# Hyperthyroid or Hypothyroid?



## urprincessgirl (Nov 7, 2009)

Let me start by saying that I am 29/F, and had not been for a physical in over 8 years before I got the blood results that proved that I had hyperthyroidism. My GP sent me to an Endocrine Specialist who sent me for an ultrasound on my thyroid(which came back normal). and also for more blood work.

He told me to return in 6 months and get blood drawn 3 times at the lab before I came back to see him. I went last week to get my first blood work and the next day my Dr. called me at 8:00am the next morning ordering me for a thyroid scan & uptake. My results levels were low months ago and now it is 2.0, but I"m not sure what numbers these are???

I'm not sure exactly what this means. Is is possible that I had a over-active thyroid and now it's under-active?

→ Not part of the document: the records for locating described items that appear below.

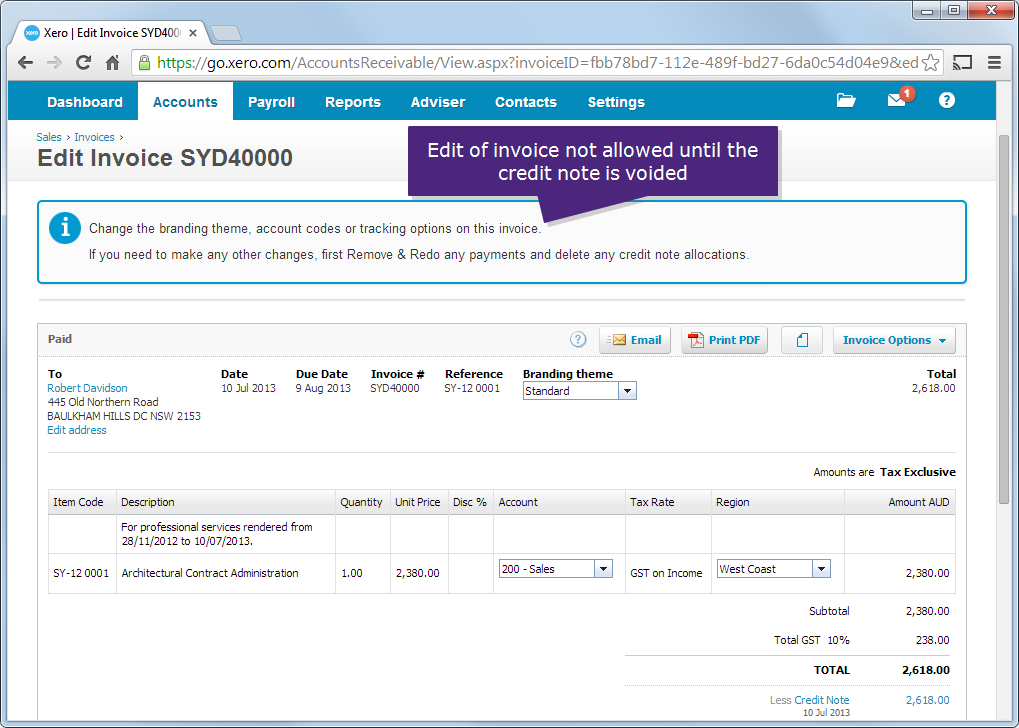Open the Contacts menu
1019x728 pixels.
pyautogui.click(x=525, y=101)
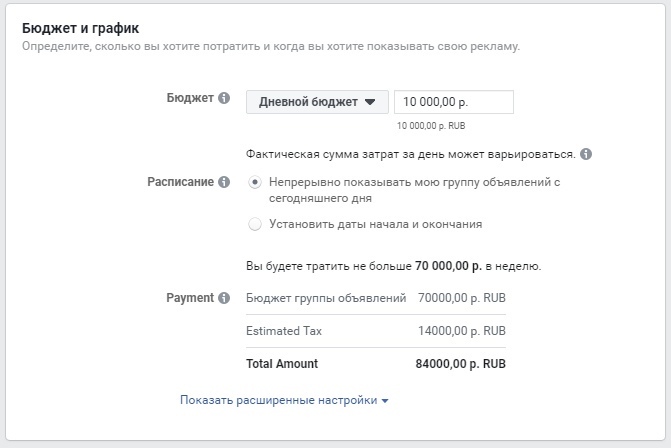671x448 pixels.
Task: Click the 14000,00 р. RUB tax value
Action: click(462, 331)

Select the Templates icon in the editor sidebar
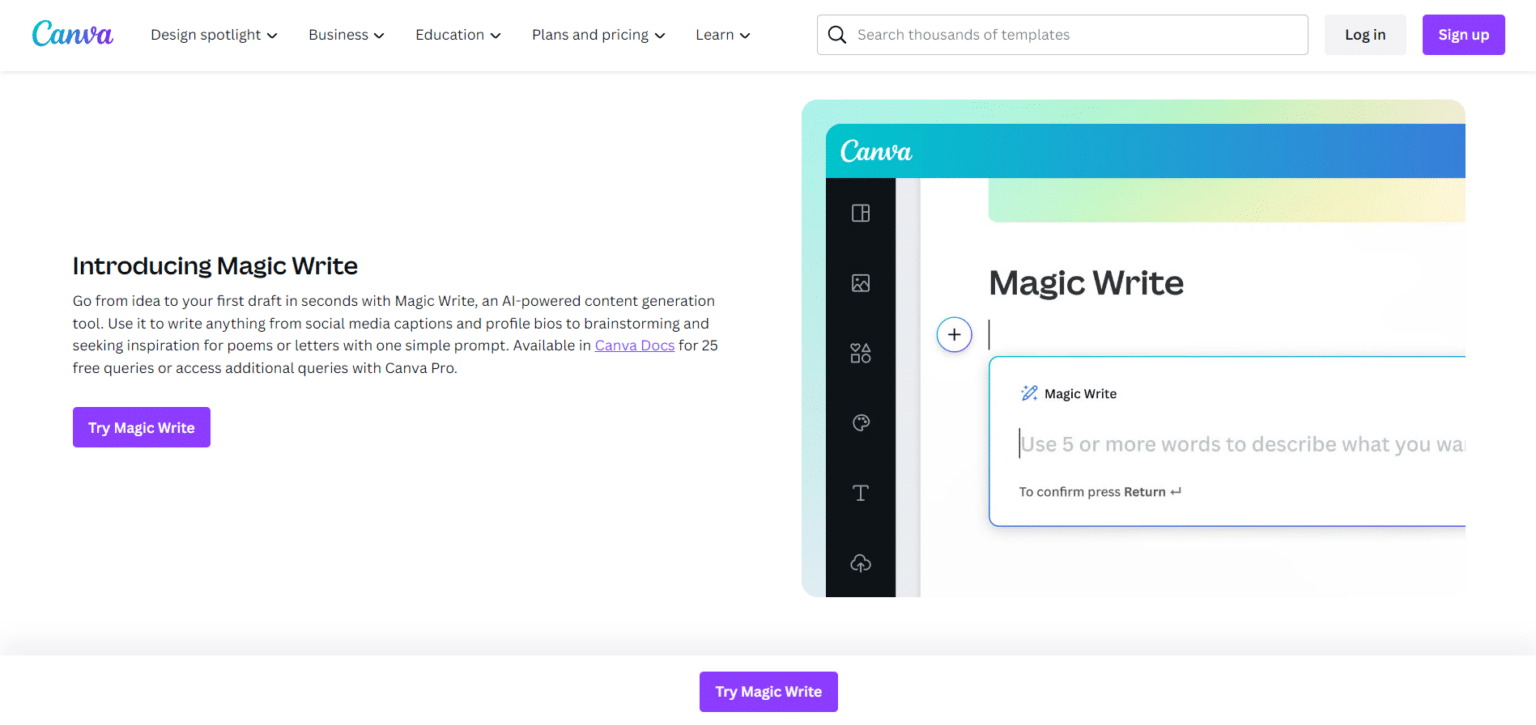[860, 213]

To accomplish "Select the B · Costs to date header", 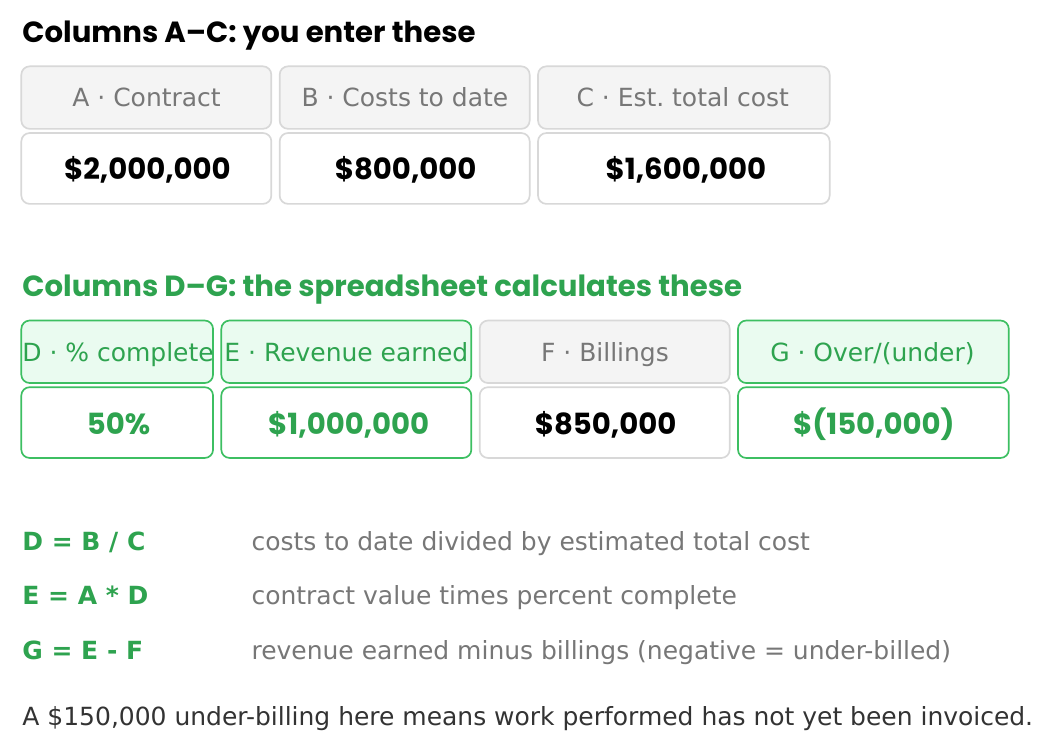I will tap(404, 97).
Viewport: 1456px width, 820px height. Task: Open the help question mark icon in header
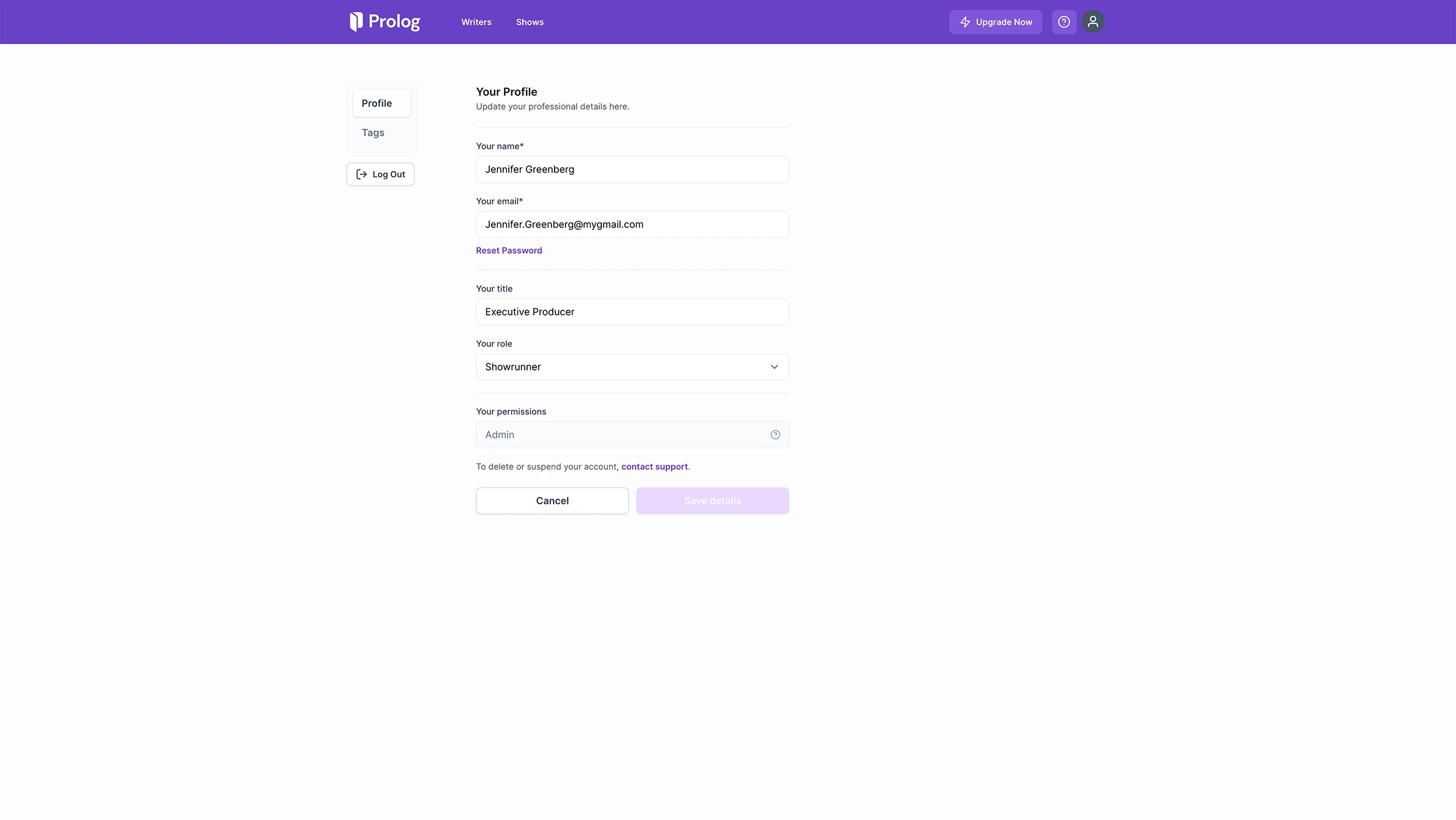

I'm kinda scared because I thought it was either/or, and because I'm not suffering from noticeable symptoms, and haven't been to the Dr. in forever, I'm not sure how long this has been going on, or if I'll be ok.

Any advice would be appreciated!


----------



## Andros (Aug 26, 2009)

urprincessgirl said:


> Let me start by saying that I am 29/F, and had not been for a physical in over 8 years before I got the blood results that proved that I had hyperthyroidism. My GP sent me to an Endocrine Specialist who sent me for an ultrasound on my thyroid(which came back normal). and also for more blood work.
> 
> He told me to return in 6 months and get blood drawn 3 times at the lab before I came back to see him. I went last week to get my first blood work and the next day my Dr. called me at 8:00am the next morning ordering me for a thyroid scan & uptake. My results levels were low months ago and now it is 2.0, but I"m not sure what numbers these are???
> 
> ...


Hi and welcome to the board. When will you get the uptake scan done? A person can flit back and forth between hyper and hypo for quite a while. And this does make it difficult to diagnose.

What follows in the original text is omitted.